Выбрать главу

И чего так долго собирается отец! У Данилки даже кожа зудит от нетерпения, он не может найти места на соломенной подстилке в ходке.

Но вот сел отец, разобрал вожжи, и только было тронулись, как на крыльцо выскочила мать с узелком.

— Пирожки, пирожки забыли!

Ну что за наказанье! Тут охота ждет, а она с пирожками! Кому они нужны!

Однако отец взял.

Наконец-то поехали! Данилка опять завертел головой: видят ли дружки, как едет он на охоту? Ни одного! Сквозь землю провалились, что ли! Наверно, торчат на свадьбе. На другом конце села гулянка у Васьки Губатого — старший брат женится. Если бы не на охоту, Данилка тоже бы убузовал туда.

Выехали за село. Распахнулись сырые поля, тут и там блестят апрельские лывы. Освобожденные от снега луга, покрытые прошлогодней жухлой травой, просматривались далеко-далеко, до самых алтайских гор на окоеме. Земля не совсем еще очнулась от зимней спячки и задумчиво ждет хорошего тепла, чтобы буйно погнать соки травам, цветам, хлебу.

Они едут рысцой по ухабистой раскисшей дороге. Гнедко бросает в ходок ошметья грязи, посверкивает полированной сталью стертых подков. Когда ходок сильно встряхивает, в передке недовольно крякает утка.

Свежий ветер с полей приятно холодит лицо, щекотливо забирается в рукава пальтишка, и от этого становится бодро и весело. Данилка бесконечно счастлив и во все глаза смотрит на родную степь, на дальние горы, на опускающееся неяркое солнце, на светлые колки голых еще берез и ждет не дождется, когда же наконец приедут они на место и будут бабахать из ружей. И сердце его сильно стучит от радостного ожидания.

Отец покуривает папиросу, озабоченно оглядывает вспаханные поля. По коричневым глянцево блестящим на солнце бороздам ходят важные, отливающие чернью грачи и выклевывают длинных красных червей. Порою отец останавливает лошадь, спрыгивает с ходка, берет комок земли, растирает его в ладонях, нюхает и долго ходит по пахоте, что-то высматривая. Грачи лениво подвзлетывают, уступая дорогу. А Данилка сгорает от нетерпения: ну когда же наконец будет охота?

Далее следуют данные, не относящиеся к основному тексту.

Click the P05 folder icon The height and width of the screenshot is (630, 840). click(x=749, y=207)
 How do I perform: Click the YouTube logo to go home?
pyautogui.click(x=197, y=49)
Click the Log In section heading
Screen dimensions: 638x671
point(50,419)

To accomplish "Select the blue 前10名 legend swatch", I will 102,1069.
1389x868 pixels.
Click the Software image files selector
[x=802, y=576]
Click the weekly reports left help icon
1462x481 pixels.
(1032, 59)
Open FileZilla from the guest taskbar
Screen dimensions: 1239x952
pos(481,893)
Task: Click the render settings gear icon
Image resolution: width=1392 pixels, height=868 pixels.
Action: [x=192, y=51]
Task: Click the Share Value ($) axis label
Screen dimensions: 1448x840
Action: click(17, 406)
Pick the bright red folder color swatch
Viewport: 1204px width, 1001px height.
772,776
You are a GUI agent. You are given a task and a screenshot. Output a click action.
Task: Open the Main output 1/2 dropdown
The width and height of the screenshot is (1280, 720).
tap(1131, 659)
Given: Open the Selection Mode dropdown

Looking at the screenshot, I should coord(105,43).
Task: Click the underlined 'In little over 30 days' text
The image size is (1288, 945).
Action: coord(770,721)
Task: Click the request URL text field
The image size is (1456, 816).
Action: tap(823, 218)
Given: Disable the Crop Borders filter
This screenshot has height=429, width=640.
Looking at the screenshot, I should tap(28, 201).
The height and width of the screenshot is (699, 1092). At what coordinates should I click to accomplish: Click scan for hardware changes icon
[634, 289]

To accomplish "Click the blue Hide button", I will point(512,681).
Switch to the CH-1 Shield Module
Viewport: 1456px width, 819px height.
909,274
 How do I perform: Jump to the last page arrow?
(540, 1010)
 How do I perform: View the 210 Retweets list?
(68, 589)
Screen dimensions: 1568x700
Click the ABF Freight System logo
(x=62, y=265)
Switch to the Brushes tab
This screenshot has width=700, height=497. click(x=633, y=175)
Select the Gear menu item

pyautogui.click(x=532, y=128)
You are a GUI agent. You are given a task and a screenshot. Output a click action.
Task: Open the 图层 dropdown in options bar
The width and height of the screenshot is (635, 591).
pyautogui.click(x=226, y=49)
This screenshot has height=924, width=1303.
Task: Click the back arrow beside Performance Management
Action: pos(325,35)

— Поспела земля, сеять пора. «Красному партизану» уже можно и начинать, — говорит отец, залезая в ходок. — Вспахали неплохо. Это, брат, победа. — Он улыбается, но тут же становится озабоченным. — Как-то проведут они первый сев? То каждый для себя старался, а теперь сообща, колхозом.

— Пап, а когда стрелять будем? — нетерпеливо спрашивает Данилка.

— Мне бы твои заботы. Тут голова кругом идет: посевная начинается, а колхозы маломощные, тягла нету, кони заморенные.

— А мы скоро приедем на охоту?

— Скоро. — Отец улыбается в рыжеватые усы. — Не спеши. Видишь, солнце где еще…

Солнце действительно еще высоко, и Данилка думает, что могло бы оно быть и пониже, побыстрее садиться. Зорька шастает по пахоте, вспугивает грачей, но, видать, она их не считает за настоящую птицу и не обращает на них никакого внимания. Зорька давно уже выскулила у отца разрешение соскочить на землю и теперь то бежит рядом с ходком, то позади, то вдруг пересечет дорогу жеребцу, и Гнедко недовольно всхрапывает. Длинный лохматый хвост Зорьки уже отсырел и обвис сосульками. Отец краем глаза следит за собакой: вдруг вспугнет кого. На коленях он держит ружье. Но Зорька бежит спокойно и только изредка шустрым порыском уходит в сторону, и отец тогда настораживается, но навстречу собаке на холмике вдруг встает столбиком суслик и, испуганно свистнув, скрывается в норке. Зорька возвращается, а на дальних пригорках торчат, как стручки, суслики и тревожно пересвистываются.

Гнедко покрылся пОтом — рассолоделая дорога не легка. Как только отец зазевается, так лошадь переходит с рыси на дробный шаг и косит глазом назад.

— Но-но! — Отец грозит бичом. — Ишь, варнак!

Гнедко недовольно трясет головой и опять переходит на рысь. Он припадает на правую переднюю, засекается. Отец хмурится, внимательно смотрит на ноги жеребца.